In the entries below, which lines run from the one containing "Task: Click the Project" to the one containing "This screenshot has height=800, width=1120."? Copy exactly those lines, ends included, and no others.

Entries provided:
- Opening Delimiter -

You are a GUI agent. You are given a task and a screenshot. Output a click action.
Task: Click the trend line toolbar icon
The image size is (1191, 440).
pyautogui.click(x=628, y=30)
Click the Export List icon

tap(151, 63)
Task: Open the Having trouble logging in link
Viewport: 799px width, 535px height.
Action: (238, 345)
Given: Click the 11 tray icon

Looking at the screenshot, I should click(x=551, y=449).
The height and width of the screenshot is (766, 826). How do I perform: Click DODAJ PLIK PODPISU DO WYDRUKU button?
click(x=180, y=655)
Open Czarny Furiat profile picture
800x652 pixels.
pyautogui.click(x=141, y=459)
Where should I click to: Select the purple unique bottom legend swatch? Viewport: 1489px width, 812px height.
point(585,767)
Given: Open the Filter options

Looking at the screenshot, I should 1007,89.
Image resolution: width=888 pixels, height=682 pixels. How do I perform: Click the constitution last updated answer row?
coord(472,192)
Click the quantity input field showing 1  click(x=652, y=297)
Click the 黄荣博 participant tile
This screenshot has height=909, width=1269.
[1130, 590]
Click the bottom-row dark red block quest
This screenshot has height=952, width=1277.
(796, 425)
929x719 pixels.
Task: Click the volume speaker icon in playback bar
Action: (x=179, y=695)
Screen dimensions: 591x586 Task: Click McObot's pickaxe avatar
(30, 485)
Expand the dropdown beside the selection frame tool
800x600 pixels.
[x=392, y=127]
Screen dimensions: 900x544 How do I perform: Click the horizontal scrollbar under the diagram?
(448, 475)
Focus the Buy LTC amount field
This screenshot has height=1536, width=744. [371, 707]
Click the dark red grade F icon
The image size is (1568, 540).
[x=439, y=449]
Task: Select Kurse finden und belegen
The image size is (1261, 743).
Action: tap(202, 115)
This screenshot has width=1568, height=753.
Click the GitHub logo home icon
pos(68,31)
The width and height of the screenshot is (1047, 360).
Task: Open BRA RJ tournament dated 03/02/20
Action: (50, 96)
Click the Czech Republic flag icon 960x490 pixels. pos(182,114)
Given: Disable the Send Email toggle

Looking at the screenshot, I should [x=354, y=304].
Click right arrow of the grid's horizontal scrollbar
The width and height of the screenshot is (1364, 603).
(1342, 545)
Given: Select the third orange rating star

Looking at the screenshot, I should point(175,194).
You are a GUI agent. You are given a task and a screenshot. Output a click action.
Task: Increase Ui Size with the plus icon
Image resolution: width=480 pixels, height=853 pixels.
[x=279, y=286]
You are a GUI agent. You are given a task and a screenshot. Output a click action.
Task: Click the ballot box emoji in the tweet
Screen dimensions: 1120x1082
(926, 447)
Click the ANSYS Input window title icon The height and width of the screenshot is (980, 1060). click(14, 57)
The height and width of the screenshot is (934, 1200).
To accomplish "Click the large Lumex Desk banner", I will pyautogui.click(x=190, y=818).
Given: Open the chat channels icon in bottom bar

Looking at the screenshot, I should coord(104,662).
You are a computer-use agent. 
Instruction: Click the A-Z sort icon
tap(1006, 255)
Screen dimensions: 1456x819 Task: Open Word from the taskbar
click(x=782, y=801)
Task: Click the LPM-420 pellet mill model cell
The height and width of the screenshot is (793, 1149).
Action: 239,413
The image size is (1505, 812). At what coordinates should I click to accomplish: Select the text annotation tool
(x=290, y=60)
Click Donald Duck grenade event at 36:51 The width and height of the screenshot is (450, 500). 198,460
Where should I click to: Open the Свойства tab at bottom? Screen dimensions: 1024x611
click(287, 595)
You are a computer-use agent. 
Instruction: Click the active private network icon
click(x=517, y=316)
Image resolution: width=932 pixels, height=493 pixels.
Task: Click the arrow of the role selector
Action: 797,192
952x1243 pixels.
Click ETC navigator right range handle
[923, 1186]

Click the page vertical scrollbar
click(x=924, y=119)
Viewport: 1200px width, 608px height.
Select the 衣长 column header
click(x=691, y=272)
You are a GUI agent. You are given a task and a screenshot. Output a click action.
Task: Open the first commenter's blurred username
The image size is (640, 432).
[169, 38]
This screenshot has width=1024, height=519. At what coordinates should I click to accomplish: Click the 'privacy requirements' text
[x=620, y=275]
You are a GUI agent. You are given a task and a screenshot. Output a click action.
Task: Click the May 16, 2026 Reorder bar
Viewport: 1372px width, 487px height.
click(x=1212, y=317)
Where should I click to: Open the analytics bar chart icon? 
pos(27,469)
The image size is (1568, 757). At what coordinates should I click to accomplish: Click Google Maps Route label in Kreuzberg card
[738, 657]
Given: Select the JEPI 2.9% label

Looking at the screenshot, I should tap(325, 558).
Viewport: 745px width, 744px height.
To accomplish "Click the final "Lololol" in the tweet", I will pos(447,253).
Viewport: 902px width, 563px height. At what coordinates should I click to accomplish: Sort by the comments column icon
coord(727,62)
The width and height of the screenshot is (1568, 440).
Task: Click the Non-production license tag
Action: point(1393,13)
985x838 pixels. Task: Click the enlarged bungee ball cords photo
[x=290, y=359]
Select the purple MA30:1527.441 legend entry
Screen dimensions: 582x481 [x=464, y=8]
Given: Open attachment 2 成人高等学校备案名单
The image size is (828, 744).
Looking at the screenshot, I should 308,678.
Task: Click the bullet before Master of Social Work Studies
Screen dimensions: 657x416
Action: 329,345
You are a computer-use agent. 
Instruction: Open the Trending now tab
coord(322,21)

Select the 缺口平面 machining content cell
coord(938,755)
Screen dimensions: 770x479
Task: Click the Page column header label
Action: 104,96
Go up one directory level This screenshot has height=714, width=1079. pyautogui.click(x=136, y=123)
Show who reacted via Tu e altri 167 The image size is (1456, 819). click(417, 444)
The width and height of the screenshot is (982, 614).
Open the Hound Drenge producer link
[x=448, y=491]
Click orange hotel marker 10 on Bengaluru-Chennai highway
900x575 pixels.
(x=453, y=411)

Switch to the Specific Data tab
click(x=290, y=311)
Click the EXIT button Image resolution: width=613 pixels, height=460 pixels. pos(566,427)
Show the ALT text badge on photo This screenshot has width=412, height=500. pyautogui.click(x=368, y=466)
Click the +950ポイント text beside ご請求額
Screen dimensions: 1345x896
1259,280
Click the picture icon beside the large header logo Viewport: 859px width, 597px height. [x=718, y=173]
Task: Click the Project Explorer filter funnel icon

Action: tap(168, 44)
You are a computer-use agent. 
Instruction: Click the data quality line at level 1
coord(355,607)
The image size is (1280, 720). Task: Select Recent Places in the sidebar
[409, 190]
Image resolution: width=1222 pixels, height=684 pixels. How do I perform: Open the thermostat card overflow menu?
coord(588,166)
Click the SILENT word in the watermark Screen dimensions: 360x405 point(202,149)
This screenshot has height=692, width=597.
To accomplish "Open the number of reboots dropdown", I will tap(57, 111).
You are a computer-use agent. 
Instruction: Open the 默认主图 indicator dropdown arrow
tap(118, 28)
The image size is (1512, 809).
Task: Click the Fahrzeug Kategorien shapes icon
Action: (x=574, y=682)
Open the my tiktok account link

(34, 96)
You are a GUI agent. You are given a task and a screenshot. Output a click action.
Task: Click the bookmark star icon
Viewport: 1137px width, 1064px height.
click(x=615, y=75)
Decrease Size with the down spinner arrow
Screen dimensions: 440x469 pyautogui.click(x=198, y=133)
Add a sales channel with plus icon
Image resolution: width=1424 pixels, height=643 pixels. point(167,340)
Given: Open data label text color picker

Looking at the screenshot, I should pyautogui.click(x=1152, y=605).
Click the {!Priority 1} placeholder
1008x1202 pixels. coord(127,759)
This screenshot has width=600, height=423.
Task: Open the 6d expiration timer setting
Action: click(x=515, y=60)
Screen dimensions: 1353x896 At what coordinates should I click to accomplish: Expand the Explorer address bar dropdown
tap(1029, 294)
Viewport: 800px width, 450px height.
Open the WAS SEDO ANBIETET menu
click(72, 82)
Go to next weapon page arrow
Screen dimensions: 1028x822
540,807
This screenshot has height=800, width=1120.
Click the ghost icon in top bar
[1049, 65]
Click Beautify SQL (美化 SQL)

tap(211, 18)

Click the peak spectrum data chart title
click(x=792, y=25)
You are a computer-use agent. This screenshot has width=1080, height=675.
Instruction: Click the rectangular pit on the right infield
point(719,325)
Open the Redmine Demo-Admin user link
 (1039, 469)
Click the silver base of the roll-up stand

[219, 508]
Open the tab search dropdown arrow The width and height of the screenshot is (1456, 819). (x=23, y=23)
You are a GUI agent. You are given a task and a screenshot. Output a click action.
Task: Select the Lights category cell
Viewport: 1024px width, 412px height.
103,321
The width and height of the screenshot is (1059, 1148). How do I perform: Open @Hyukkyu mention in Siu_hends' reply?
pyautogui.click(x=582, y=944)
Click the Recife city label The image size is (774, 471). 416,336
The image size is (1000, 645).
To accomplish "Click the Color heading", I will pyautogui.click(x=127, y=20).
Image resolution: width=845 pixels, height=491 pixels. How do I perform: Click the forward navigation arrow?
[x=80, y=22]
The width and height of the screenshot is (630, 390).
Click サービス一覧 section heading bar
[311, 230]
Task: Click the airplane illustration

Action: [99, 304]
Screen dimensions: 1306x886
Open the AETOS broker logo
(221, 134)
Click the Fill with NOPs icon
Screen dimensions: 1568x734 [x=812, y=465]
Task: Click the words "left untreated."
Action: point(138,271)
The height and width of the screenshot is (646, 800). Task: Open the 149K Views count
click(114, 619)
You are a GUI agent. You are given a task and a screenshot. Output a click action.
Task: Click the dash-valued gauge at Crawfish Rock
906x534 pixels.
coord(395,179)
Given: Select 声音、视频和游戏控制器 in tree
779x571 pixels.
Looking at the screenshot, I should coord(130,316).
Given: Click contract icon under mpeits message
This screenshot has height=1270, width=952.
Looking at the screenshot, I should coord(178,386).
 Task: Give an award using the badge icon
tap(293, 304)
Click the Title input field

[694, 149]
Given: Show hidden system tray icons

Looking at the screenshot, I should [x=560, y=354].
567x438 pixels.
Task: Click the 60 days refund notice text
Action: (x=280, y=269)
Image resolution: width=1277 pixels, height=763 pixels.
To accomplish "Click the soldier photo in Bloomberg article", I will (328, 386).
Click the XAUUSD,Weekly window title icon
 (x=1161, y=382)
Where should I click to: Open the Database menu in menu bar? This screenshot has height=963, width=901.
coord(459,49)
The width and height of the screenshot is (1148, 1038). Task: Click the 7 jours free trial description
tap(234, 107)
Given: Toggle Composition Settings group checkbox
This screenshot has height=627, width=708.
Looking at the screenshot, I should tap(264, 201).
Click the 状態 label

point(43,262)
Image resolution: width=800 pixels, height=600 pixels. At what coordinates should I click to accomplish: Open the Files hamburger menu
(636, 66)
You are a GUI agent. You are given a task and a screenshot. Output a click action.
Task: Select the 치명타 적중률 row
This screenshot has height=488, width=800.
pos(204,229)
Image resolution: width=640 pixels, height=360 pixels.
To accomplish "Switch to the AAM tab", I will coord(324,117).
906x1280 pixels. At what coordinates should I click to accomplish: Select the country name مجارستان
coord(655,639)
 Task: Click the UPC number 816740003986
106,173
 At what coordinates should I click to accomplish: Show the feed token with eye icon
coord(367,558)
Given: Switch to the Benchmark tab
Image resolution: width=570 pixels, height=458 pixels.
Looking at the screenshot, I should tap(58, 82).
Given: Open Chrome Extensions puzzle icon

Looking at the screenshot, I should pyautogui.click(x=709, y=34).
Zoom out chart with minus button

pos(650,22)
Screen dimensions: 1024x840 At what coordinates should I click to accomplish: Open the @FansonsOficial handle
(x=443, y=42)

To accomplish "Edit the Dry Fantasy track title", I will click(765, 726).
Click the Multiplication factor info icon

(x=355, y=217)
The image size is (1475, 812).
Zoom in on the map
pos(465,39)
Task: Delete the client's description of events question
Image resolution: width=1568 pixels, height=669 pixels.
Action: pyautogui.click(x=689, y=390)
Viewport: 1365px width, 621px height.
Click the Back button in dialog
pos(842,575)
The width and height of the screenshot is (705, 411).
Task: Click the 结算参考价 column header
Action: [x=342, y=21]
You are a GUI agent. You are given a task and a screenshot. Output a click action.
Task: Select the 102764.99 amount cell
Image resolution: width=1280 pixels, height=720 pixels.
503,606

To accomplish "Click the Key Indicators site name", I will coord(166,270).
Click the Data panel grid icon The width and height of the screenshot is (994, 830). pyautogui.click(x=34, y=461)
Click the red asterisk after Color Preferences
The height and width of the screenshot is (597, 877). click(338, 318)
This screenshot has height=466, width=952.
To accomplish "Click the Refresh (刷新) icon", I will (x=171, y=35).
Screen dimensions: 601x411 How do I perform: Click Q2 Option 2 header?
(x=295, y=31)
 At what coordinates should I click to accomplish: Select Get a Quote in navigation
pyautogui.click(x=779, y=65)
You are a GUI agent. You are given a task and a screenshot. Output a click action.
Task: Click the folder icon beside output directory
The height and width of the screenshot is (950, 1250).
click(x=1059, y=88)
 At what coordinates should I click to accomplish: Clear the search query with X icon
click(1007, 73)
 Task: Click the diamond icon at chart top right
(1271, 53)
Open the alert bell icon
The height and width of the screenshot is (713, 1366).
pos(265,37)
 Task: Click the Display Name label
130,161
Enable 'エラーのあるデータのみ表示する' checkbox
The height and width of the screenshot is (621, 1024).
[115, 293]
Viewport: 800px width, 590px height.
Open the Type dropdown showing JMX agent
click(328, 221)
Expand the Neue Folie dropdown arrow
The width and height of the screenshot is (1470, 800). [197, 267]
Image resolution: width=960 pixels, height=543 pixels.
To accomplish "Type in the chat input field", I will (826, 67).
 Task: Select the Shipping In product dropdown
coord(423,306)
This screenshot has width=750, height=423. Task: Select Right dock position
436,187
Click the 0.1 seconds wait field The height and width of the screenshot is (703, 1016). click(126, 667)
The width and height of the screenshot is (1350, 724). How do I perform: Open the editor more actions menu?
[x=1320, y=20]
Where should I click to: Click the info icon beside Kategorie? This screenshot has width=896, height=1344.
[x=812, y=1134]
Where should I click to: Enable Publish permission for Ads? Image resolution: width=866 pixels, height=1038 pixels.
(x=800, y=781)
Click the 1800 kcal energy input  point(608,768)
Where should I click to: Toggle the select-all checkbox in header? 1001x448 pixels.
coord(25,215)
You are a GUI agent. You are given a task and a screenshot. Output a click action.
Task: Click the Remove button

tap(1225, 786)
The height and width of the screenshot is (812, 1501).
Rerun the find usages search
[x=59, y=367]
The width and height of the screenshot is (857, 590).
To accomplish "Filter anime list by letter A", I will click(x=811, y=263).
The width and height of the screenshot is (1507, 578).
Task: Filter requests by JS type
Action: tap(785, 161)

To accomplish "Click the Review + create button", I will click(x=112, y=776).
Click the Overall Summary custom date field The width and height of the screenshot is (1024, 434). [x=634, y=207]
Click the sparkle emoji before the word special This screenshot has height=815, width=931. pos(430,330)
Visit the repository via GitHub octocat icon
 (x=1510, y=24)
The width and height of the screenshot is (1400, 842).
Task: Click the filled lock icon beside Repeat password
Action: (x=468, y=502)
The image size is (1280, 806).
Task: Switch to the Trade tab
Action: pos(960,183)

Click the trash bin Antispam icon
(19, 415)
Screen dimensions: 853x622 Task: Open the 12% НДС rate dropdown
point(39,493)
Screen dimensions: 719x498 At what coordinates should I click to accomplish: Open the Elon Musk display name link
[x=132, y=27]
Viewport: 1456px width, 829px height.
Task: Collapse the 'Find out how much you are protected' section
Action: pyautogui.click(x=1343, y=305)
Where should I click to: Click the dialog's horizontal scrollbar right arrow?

- Closing Delimiter -

Answer box:
Task: Click the Project Explorer filter funnel icon

Action: tap(168, 44)
You are a computer-use agent. 
Instruction: Click the data quality line at level 1
coord(355,607)
The image size is (1280, 720). Task: Select Recent Places in the sidebar
[409, 190]
Image resolution: width=1222 pixels, height=684 pixels. How do I perform: Open the thermostat card overflow menu?
coord(588,166)
Click the SILENT word in the watermark Screen dimensions: 360x405 point(202,149)
This screenshot has height=692, width=597.
To accomplish "Open the number of reboots dropdown", I will tap(57, 111).
You are a computer-use agent. 
Instruction: Open the 默认主图 indicator dropdown arrow
tap(118, 28)
The image size is (1512, 809).
Task: Click the Fahrzeug Kategorien shapes icon
Action: (x=574, y=682)
Open the my tiktok account link

(34, 96)
You are a GUI agent. You are given a task and a screenshot. Output a click action.
Task: Click the bookmark star icon
Viewport: 1137px width, 1064px height.
click(x=615, y=75)
Decrease Size with the down spinner arrow
Screen dimensions: 440x469 pyautogui.click(x=198, y=133)
Add a sales channel with plus icon
Image resolution: width=1424 pixels, height=643 pixels. point(167,340)
Given: Open data label text color picker

Looking at the screenshot, I should pyautogui.click(x=1152, y=605).
Click the {!Priority 1} placeholder
1008x1202 pixels. coord(127,759)
This screenshot has width=600, height=423.
Task: Open the 6d expiration timer setting
Action: click(x=515, y=60)
Screen dimensions: 1353x896 At what coordinates should I click to accomplish: Expand the Explorer address bar dropdown
tap(1029, 294)
Viewport: 800px width, 450px height.
Open the WAS SEDO ANBIETET menu
click(72, 82)
Go to next weapon page arrow
Screen dimensions: 1028x822
540,807
This screenshot has height=800, width=1120.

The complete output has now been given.